Japan aims to make farming more profitable and appealing to young people with the help of smart farming.
Smart farming, or precision agriculture, using robotics and artificial intelligence (AI), should lead to an “agricultural resurgence” in Japan, reports The Japan News.
Graying farmers
At the moment, Japan is faced with a nation of graying farmers, while at the same time not many young people are eager to become a farmer. The Japanse government, together with some major agricultural machinery makers, set out to change that.
Smart farming experiments at 50 Japanse farms
The answer, they believe, lies in smart farming. While Japanse machinery manufacturers are investing heavily in new equipment, such as autonomous vehicles, the government of Japan tries to stimulate smart farming with experiments to test self-driving tractors and other “smart” technologies at about 50 Japanse farms.
A ‘swarm’ of Yanmar tractors working as an autonomous team at Hokkaido University, Japan.

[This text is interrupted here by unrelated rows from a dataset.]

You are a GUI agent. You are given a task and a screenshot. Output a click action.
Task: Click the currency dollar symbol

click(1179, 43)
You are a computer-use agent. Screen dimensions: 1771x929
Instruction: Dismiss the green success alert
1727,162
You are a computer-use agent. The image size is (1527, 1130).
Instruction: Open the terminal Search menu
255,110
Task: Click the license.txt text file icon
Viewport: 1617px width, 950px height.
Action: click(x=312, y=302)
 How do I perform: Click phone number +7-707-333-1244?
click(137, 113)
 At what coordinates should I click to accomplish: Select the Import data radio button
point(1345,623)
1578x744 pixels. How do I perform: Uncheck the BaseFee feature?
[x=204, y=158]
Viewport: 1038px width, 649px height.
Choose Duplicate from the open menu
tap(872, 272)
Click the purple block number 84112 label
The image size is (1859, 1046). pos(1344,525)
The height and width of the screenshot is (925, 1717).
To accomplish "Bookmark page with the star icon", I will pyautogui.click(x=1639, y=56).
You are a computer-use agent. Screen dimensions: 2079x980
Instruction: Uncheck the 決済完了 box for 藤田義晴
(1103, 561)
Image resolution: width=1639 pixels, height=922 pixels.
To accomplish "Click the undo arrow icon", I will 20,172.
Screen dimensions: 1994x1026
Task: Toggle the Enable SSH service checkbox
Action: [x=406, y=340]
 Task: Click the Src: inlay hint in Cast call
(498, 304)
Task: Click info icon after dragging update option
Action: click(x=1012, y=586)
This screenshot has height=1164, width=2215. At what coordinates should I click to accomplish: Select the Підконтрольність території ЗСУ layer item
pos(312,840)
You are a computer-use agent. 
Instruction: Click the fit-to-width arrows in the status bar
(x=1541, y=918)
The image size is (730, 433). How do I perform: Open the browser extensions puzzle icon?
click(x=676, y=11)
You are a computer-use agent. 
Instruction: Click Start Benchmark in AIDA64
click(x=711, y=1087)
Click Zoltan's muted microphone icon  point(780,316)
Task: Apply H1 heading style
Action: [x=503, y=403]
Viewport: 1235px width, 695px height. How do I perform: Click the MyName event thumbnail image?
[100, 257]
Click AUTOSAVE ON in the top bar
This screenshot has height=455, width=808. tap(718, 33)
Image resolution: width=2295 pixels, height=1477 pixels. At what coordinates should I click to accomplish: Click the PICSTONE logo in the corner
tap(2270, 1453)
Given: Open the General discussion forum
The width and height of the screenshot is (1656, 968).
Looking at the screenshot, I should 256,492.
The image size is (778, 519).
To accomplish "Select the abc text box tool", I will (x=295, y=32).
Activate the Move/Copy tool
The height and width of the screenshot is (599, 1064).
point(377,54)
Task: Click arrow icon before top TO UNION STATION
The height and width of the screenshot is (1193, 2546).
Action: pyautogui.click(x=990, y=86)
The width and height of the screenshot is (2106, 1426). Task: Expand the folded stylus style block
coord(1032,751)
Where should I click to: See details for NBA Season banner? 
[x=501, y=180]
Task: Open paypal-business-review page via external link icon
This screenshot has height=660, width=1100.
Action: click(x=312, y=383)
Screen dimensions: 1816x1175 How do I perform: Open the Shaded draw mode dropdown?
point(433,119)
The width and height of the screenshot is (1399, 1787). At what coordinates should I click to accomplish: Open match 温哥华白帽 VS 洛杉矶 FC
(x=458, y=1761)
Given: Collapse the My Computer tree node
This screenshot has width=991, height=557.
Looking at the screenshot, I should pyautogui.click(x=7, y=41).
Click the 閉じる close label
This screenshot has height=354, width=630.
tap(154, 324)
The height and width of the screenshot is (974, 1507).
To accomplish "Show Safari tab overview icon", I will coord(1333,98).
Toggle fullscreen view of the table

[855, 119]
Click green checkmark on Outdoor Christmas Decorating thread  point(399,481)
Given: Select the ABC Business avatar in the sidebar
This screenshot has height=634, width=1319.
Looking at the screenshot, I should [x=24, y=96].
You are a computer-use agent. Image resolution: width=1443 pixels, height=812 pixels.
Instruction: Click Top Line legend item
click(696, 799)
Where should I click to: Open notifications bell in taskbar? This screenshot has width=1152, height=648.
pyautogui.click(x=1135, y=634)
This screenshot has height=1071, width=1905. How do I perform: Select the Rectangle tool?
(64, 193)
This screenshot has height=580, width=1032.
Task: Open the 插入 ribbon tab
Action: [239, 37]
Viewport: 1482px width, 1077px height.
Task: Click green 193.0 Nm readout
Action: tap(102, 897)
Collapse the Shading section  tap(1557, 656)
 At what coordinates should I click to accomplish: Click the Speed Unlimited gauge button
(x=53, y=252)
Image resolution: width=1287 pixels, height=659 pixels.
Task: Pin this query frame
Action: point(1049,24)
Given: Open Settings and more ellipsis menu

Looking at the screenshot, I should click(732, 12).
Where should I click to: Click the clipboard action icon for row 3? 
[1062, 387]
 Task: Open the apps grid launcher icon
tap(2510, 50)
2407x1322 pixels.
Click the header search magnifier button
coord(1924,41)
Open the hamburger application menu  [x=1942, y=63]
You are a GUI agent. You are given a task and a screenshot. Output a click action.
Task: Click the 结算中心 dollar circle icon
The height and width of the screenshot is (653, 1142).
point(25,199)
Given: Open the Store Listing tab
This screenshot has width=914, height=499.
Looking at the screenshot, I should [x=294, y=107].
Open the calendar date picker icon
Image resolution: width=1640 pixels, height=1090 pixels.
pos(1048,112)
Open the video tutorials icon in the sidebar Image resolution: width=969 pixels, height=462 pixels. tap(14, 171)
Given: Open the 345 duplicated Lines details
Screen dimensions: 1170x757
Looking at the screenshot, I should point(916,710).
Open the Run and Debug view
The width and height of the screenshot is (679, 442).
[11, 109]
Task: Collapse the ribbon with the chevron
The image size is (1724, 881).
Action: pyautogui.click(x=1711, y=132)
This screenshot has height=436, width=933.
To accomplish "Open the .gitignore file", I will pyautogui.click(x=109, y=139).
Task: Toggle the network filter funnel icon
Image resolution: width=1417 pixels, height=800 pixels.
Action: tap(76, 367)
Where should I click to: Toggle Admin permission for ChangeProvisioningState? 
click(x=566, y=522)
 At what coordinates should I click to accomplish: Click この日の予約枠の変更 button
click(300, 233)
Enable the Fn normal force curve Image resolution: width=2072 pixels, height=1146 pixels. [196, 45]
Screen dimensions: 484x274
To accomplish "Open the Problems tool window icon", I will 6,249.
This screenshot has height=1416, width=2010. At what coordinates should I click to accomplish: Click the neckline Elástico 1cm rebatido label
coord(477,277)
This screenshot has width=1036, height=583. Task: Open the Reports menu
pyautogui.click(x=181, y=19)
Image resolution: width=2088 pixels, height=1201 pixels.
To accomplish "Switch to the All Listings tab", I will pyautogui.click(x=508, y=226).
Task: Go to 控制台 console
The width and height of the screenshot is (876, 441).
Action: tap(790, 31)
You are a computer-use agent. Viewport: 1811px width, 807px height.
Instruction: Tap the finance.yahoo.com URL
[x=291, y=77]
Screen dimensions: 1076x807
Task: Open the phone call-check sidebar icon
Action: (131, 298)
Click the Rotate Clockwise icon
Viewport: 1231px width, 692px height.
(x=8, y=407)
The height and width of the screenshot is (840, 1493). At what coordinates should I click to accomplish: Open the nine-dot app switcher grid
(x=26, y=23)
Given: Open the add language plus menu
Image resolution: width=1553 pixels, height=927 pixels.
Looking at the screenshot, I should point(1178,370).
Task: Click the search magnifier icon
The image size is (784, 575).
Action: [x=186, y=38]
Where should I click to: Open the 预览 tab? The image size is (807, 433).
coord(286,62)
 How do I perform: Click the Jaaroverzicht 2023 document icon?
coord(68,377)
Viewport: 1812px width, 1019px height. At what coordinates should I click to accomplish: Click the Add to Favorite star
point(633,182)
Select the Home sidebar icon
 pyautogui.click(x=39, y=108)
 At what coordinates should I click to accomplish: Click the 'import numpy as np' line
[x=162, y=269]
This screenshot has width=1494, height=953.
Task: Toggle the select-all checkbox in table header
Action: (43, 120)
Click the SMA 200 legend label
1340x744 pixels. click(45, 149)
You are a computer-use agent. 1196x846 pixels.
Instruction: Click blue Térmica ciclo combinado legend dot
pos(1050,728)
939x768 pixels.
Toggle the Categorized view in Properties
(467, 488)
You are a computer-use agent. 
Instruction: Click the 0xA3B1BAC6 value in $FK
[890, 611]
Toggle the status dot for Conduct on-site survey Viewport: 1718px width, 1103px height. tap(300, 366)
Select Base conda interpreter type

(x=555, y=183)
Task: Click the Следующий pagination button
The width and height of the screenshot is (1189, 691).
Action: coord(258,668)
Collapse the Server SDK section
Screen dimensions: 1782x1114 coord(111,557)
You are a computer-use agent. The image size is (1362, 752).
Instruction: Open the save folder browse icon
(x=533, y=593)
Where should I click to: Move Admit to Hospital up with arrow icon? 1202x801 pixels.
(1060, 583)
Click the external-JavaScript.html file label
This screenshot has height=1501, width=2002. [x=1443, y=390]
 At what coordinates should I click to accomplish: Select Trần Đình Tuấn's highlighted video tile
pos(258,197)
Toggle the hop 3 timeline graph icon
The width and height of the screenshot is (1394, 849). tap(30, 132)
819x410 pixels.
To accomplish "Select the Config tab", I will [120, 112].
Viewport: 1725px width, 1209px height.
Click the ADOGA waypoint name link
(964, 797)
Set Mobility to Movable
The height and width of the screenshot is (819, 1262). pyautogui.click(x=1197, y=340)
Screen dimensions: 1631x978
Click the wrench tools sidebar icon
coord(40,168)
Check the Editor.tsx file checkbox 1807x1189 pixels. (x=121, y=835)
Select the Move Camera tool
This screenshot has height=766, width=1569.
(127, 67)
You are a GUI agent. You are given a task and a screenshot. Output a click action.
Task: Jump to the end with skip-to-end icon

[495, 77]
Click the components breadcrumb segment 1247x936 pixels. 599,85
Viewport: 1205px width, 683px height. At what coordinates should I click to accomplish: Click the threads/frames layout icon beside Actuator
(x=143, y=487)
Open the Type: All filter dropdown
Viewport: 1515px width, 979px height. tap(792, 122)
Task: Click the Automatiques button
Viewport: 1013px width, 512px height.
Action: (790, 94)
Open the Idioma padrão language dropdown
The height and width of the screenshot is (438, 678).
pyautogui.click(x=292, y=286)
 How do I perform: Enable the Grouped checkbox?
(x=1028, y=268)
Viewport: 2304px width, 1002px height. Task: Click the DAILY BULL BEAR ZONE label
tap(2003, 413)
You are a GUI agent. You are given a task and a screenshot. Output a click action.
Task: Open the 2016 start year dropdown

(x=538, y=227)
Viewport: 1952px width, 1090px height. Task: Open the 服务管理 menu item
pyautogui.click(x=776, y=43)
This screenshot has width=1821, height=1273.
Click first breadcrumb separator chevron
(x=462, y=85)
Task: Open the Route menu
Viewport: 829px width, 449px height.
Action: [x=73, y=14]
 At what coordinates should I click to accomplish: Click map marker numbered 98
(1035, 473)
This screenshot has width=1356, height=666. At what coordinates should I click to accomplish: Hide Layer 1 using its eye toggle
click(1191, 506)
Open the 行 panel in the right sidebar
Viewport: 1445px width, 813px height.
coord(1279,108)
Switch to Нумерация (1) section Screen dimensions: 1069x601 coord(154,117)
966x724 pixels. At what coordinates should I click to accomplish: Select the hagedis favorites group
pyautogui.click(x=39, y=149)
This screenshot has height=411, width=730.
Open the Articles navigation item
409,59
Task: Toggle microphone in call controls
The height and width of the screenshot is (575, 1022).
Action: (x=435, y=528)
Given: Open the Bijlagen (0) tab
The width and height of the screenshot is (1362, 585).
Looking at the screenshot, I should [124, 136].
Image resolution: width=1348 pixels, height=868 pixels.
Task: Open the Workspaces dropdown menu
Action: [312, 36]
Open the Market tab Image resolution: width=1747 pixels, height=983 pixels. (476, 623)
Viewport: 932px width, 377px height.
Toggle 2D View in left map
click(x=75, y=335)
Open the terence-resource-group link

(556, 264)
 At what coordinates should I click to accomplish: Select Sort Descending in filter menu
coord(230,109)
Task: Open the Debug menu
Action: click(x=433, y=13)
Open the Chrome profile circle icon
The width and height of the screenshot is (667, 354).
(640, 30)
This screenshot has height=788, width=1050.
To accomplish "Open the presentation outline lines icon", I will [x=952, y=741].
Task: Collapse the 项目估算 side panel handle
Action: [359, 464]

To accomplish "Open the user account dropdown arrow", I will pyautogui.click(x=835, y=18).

The government of Japan tries to stimulate smart farming with experiments to test self-driving tractors and other “smart” technologies at about 50 Japanse farms.
“In the future, we will achieve ‘unmanned farming,’ in which AI will comprehensively analyze satellite, meteorological and other data so robot farm machines can operate automatically,” Yuji Tomiyama, a Kubota managing executive officer, told The Japan News.
Farming more profitable
The Japanese government aims to make farming more appealing and more profitable, such as by aiming to increase the value of produce by at least 10 percent. At the same time, production costs should be reduced by at least 20 percent.
“Smart technology has the potential to dramatically change farming,” Agriculture, Forestry and Fisheries Minister Takamori Yoshikawa told The Japan News.
Too expensive
However, according to the article, farmers feel a mix of both hope and anxiety. “Farm work gets harder every year and automation could probably relieve a lot of that burden,” said a 68-year-old farmer who grows mainly rice on about 4 hectares in Daisen, Akita Prefecture. “But things like self-driving tractors are too expensive. It doesn’t pay for small farmers to buy them.”